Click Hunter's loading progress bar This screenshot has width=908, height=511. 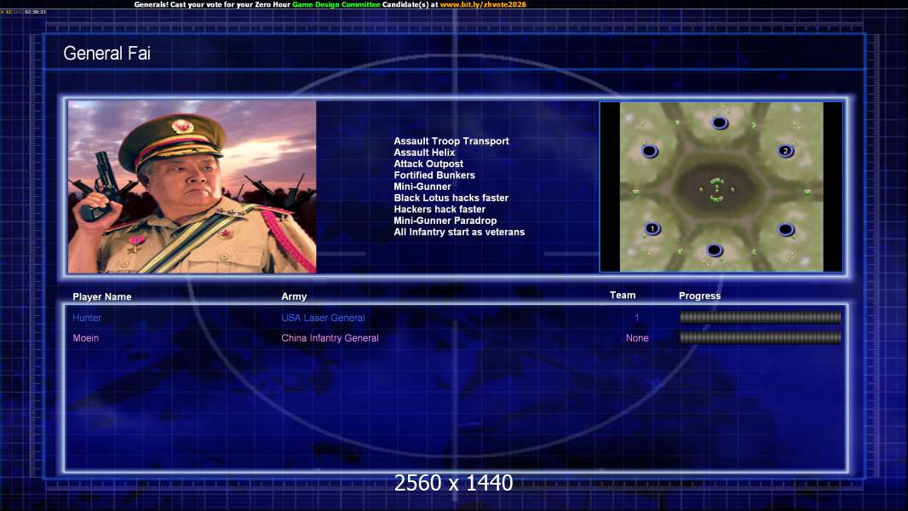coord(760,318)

* * *

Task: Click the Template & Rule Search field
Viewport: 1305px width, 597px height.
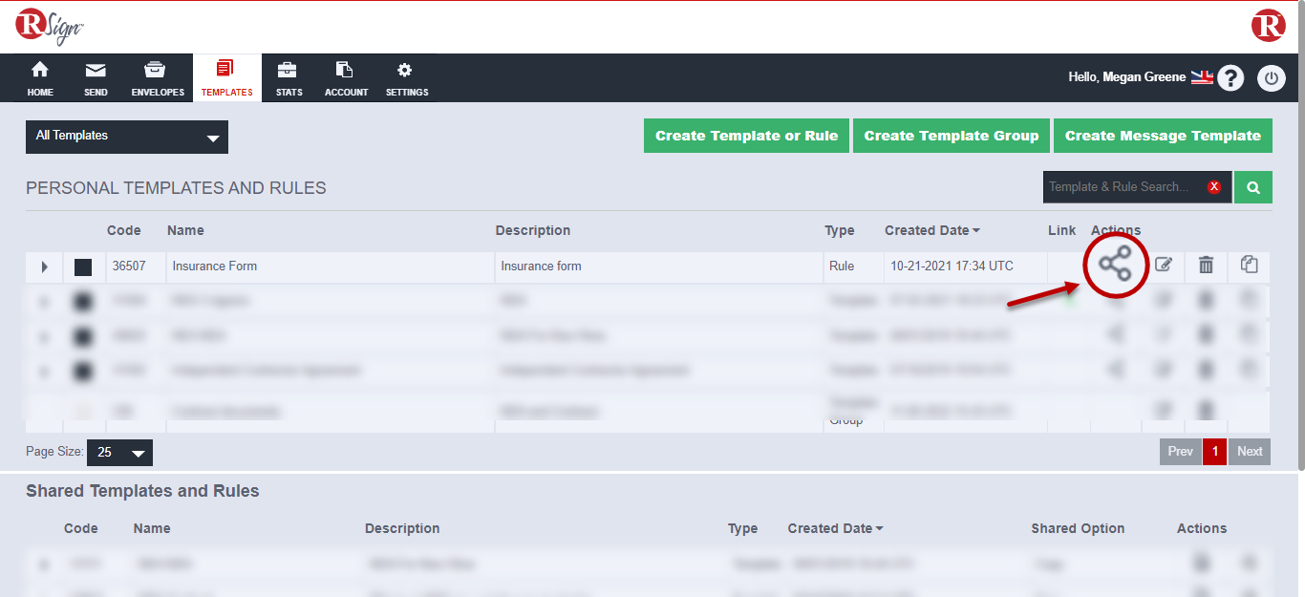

---

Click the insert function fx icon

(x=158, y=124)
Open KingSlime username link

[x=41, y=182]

[Directions]
Only the lines from the one containing "Task: Click the Template & Rule Search field" through the one containing "Viewport: 1305px width, 597px height." are to be retyped, both boundary lines included, with no other material.

[Final answer]
Task: Click the Template & Rule Search field
Viewport: 1305px width, 597px height.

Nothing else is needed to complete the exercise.